- Texte visé : Projet de loi de finances pour 2026, modifié par le Sénat, n° 2247
- Stade de lecture : Nouvelle lecture
- Examiné par : Assemblée nationale (séance publique)
- Mission visée : Écologie, développement et mobilité durables
Sous réserve de son traitement par les services de l'Assemblée nationale et de sa recevabilité
Modifier ainsi les autorisations d'engagement et les crédits de paiement :
| (en euros) | ||
| Programmes | + | - |
| Infrastructures et services de transports | 0 | 0 |
| Affaires maritimes, pêche et aquaculture | 0 | 0 |
| Paysages, eau et biodiversité | 0 | 0 |
| Expertise, information géographique et météorologie | 0 | 0 |
| Prévention des risques | 10 000 000 | 0 |
| Énergie, climat et après-mines | 0 | 10 000 000 |
| Service public de l'énergie | 0 | 0 |
| Conduite et pilotage des politiques de l'écologie, du développement et de la mobilité durables | 0 | 0 |
| Fonds d'accélération de la transition écologique dans les territoires | 0 | 0 |
| Sûreté nucléaire et radioprotection | 0 | 0 |
| Écologie – mise en extinction du plan de relance | 0 | 0 |
| Fonds territorial climat | 0 | 0 |
| TOTAUX | 10 000 000 | 10 000 000 |
| SOLDE | 0 | |
Cet amendement vise à généraliser au niveau national le dispositif d’alerte aux traitements phytosanitaires, sur le modèle “Phyto’Alerte”.
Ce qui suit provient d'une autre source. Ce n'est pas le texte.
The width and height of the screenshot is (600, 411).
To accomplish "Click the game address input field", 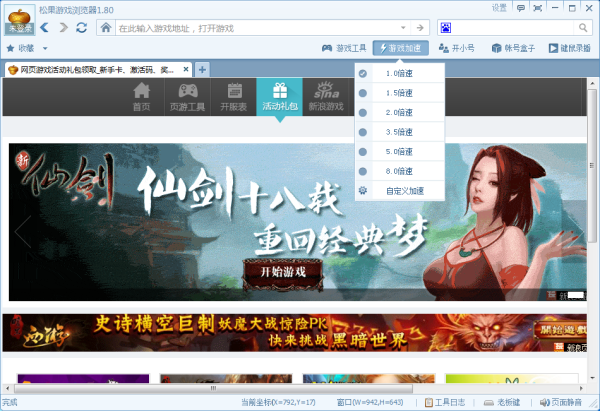I will tap(250, 27).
Les traitements phytosanitaires peuvent exposer les riverains, les familles et les travailleurs agricoles à des risques sanitaires, en particulier à proximité des habitations, des écoles, des crèches et des établissements sensibles. La prévention passe d’abord par l’information et l’anticipation.
En Nouvelle-Aquitaine, un dispositif d’alerte et d’information (“Phyto’Alerte” / “PhytoSignal”) a démontré son utilité : il permet de prévenir en temps réel les riverains et les usagers, par notification ou message, lorsqu’un traitement est en cours ou programmé. Son objectif est simple : réduire l’exposition involontaire, en particulier pour les enfants, les personnes vulnérables et les travailleurs agricoles.
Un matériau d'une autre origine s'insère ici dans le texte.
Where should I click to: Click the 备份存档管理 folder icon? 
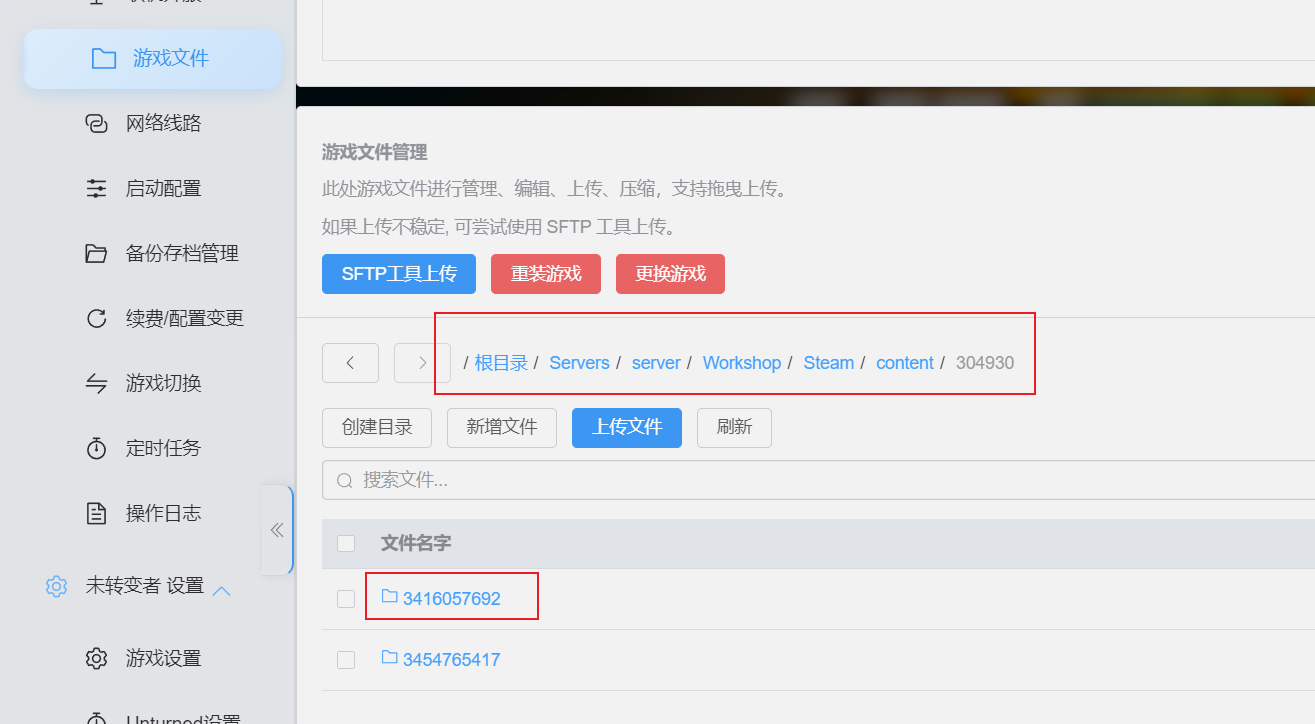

Le présent amendement vise à généraliser ce modèle à l’ensemble du territoire, afin de :
• protéger les populations vulnérables ;
• informer les riverains de manière transparente et apaisée ;
• améliorer la prévention sanitaire ;
• limiter les conflits entre agriculteurs et riverains par la transparence ;
• accompagner les exploitations agricoles dans la mise en œuvre d’alertes simples et automatisées.
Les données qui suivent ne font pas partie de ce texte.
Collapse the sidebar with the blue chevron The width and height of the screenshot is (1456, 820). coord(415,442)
Pour cela, cet amendement abonde de 10 millions d’euros l’action « Prévention des risques et des pollutions » du programme « Prévention des risques » en autorisations d’engagement et en crédits de paiement. Afin d’assurer sa recevabilité, cet amendement minore à la même hauteur l’action « Politique de l’énergie » du programme « Énergie, climat et après-mines ».
La réduction de Crédits de paiement et d’autorisations d’engagement évoquée est formelle, et le Groupe écologiste et social appelle le Gouvernement à lever le gage ; ses membres rappellent par ailleurs proposer nombre de mesures puissantes de financement de la sphère publique dans la première partie de ce PLF.